START Provided entries

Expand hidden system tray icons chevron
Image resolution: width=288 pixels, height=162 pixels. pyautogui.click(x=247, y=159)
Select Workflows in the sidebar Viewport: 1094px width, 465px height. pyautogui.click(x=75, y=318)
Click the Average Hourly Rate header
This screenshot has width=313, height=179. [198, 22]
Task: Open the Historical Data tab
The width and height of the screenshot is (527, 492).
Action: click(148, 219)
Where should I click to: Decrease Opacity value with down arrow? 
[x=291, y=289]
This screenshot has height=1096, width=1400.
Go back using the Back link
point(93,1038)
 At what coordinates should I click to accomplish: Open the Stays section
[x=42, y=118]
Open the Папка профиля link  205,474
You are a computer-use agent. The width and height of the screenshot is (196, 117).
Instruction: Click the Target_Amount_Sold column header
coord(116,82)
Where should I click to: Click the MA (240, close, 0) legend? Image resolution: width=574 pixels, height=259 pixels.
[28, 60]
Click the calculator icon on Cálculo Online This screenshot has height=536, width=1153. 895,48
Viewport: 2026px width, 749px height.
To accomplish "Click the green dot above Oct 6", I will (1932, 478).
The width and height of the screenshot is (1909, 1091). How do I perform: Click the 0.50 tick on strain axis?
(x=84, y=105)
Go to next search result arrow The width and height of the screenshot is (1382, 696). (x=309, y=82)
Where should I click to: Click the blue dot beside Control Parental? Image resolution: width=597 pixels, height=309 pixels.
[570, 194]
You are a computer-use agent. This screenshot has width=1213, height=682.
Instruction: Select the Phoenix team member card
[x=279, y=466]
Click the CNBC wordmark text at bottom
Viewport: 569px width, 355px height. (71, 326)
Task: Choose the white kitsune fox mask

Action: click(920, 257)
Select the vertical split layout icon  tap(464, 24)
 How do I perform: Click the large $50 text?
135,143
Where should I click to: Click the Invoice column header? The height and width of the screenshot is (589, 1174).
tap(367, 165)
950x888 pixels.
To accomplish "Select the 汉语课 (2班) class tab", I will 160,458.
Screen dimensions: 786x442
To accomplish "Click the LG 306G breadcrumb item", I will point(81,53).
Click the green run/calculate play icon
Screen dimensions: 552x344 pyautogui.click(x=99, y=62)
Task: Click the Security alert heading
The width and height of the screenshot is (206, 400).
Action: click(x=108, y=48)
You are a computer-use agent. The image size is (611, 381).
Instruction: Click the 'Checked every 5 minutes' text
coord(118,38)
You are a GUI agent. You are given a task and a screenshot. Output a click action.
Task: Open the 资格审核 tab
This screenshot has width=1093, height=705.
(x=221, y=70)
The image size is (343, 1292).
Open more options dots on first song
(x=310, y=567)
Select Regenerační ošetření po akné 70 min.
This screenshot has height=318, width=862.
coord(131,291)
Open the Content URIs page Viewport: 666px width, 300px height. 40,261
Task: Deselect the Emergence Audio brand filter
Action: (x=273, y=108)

END Provided entries

▶ [Exercise]:
After locating the line with "Where should I click to: Decrease" in the material above, return it and each line after it exactly, ending at the line with "Open the Папка".

▶ [Problem solution]:
Where should I click to: Decrease Opacity value with down arrow? 
[x=291, y=289]
This screenshot has height=1096, width=1400.
Go back using the Back link
point(93,1038)
 At what coordinates should I click to accomplish: Open the Stays section
[x=42, y=118]
Open the Папка профиля link  205,474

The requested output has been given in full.